Марина вспомнила, что именно Степин обратил инженера Лебедева в свою, «философскую» веру. Валерий Петрович стал преподавателем философии.

«Преподавателем классом выше всех остальных преподавателей.

Могут быть другие, но лучше - нет». Таким его видела Марина в первые дни их знакомства, таким она продолжает видеть его десятилетия спустя. «Он и сейчас преподаватель, популяризатор, рассказчик. Это образ жизни».

- Валерий Петрович приятный собеседник, ему есть что рассказать, так что общение с ним всегда интересно... Но и на солнце есть пятна, - говорит давний друг Лебедева Сабирджан Курмаев, - есть у Валерия Петровича недостаток: с ним нельзя общаться в том месте, где есть компьютер. Спустя двадцать минут совместного сидения он начинает испытывать какой-то дискомфорт, становится невнимательным, уходит в себя и, наконец, не выдержав напряжения, без лишних слов встает и отправляется туда, где он может вызвать на экран монитора ГусьБуку, Оценив развитие событий на своем любимом «боксерском ринге», а иногда и вставив свой комментарий, Валерий Петрович, как тот богатырь, что обязательно должен припасть к родной земле, находит силы, чтобы вернуться к прерванной беседе, обеду или другому занятию.

«Он живет интеллектом. Его питательная среда – это другие люди, их слова, мысли, знания... Мне кажется, что если лишить его информации, интернета, то он просто умрет.»

Это слова Марины, ей виднее. Но я не «болельщик» информации, и потому ставлю ударение на первом слове, ЖИВЕТ интеллектом.

Лебедев ищет новое, видит новое. Но не только в истории, в политике, в философии, не столько в предметах обсуждения. Он видит и ищет новое в людях, с которыми, через которых эти предметы оживают.

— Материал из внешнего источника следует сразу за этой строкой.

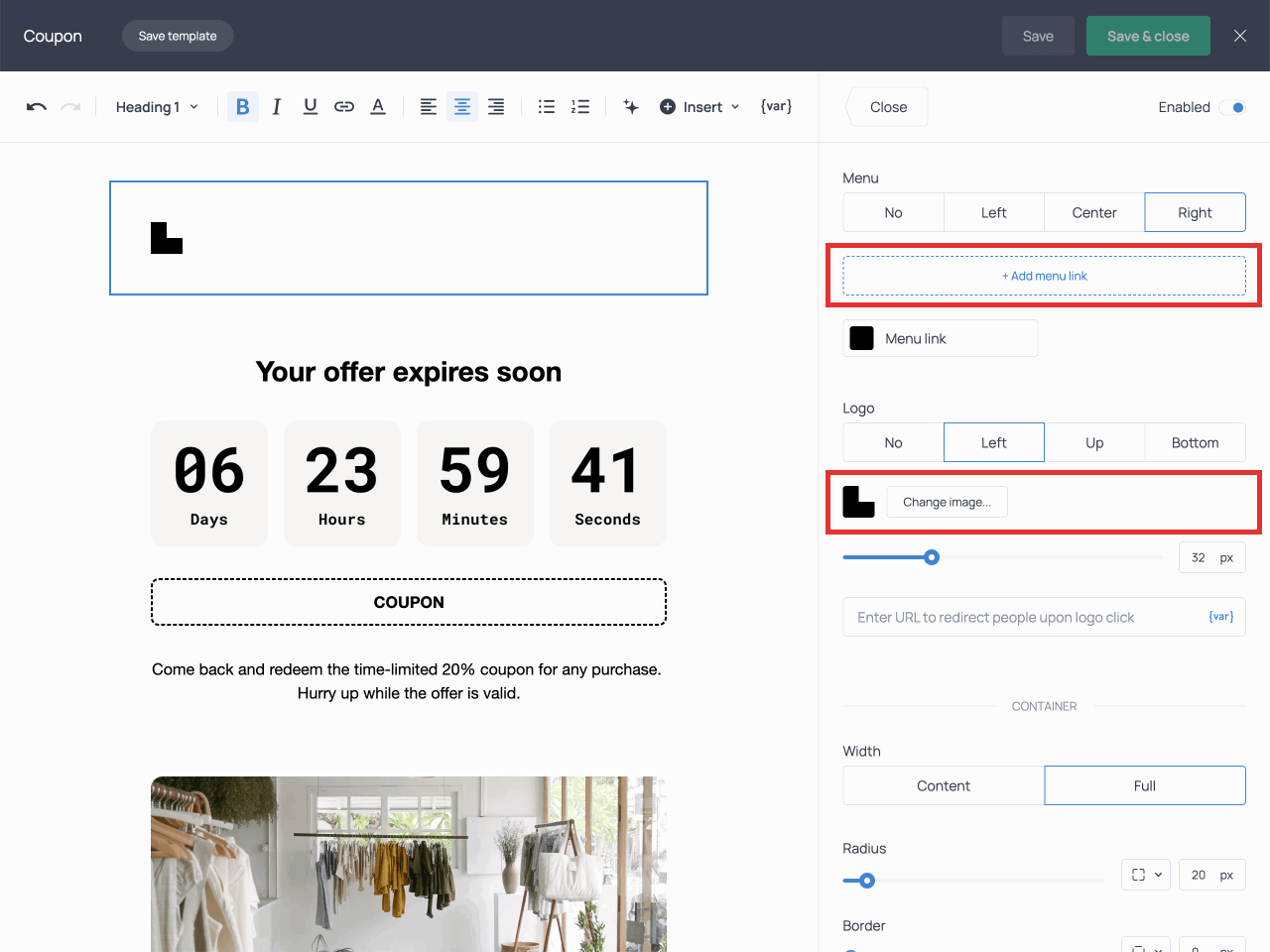The image size is (1270, 952).
Task: Click the Add menu link button
Action: [x=1044, y=276]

Он сочувствует, сострадает, переживает.

Сабирджан помнит, как однажды повез Валерия и, недавно приехавшую, Марину посмотреть великолепное кладбище-сад Маунт Оберн в пригороде Бостона Кембридж. «И так совпало, что когда мы бродили мимо пышных надгробий, зазвонил мобильный телефон. Звонил Дмитрий Горбатов из Москвы. Он сообщил о смерти Владимира Баранова – блистательного «Полковника» ГусьБуки.»

Мнe- мне вспомнился телефонный звонок. Валерий Петрович был не в себе, сильно волновался. «Баранов болен. Это конец.» Сказал, что, узнав, долго плакал, потом напился.

Это было начало болезни, о которой сам Владимир Баранов ничего не знал, тогда он еще появлялся в гусь-буке, воевал.

Лебедев так же волновался и волнуется о других. Первый вопрос по телефону, «ну как там тот или этот? Поправился ли? Как дела?

Все ли хорошо с детьми?» Как будто все люди, все авторы альманаха, все читатели – самые близкие его родственники.

«Приезжайте, пойдем погуляем».

Лебедев говорит так же легко, как шагает.

Мы вы
шагивали каменные джунгли Манхэттена, парки, осенний бостонский лес, и не верилось, что проходили мили, часы. Он говорил много, почти непрерывно. Многое о разных связанных с альманахом людях. Подробностей я не помню, да и некоторых персонажей, о ком шла речь, не знаю. Он переживал за всех и как будто оправдывался за чужие обиды, «ну что я могу поделать», «как жаль», «я уже предложил, ну напишите, опровергните», «очень жаль».

Но темы разговоров запомнились. Вот Виктор Левашов тоже помнит «тему» своей встречи с Лебедевым. «Пообедали, выпили. Валерий был весь в своих впечатлениях от ток-шоу у Малахина о самозванцах. Я передачи не видел, поэтому не мог соответствовать.»

Может быть, мы помним потому, что предметы разговоров оказались одушевлены рассказчиком?

Когда мы вышли из Мета и зашагали по Центральному парку на юг, Лебедев почему-то заговорил о Византии, о византийской форме правления, о коррупции, возведенной в закон. В тот день мы не были ни в одном из Византийских залов музея, и направлялись на службу в собор св. Томаса, ничем не напоминающий о востоке. Может быть, он неосознанно хотел восполнить то, чего не было и не будет в тот день, что-то новое для того дня?

Обходя лужи в октябрьском лесу под Бостоном, обсуждали (почему-то, почему?) Йейтса. Я, по-моему, начала разговор, и Валерий Петрович развил целую теорию о психологии самоутверждающей силы и ее связи с фашизмом.

Но помню точно, что он ни на одной прогулке, ни в одном разговоре, речь не зашла об Афганистане.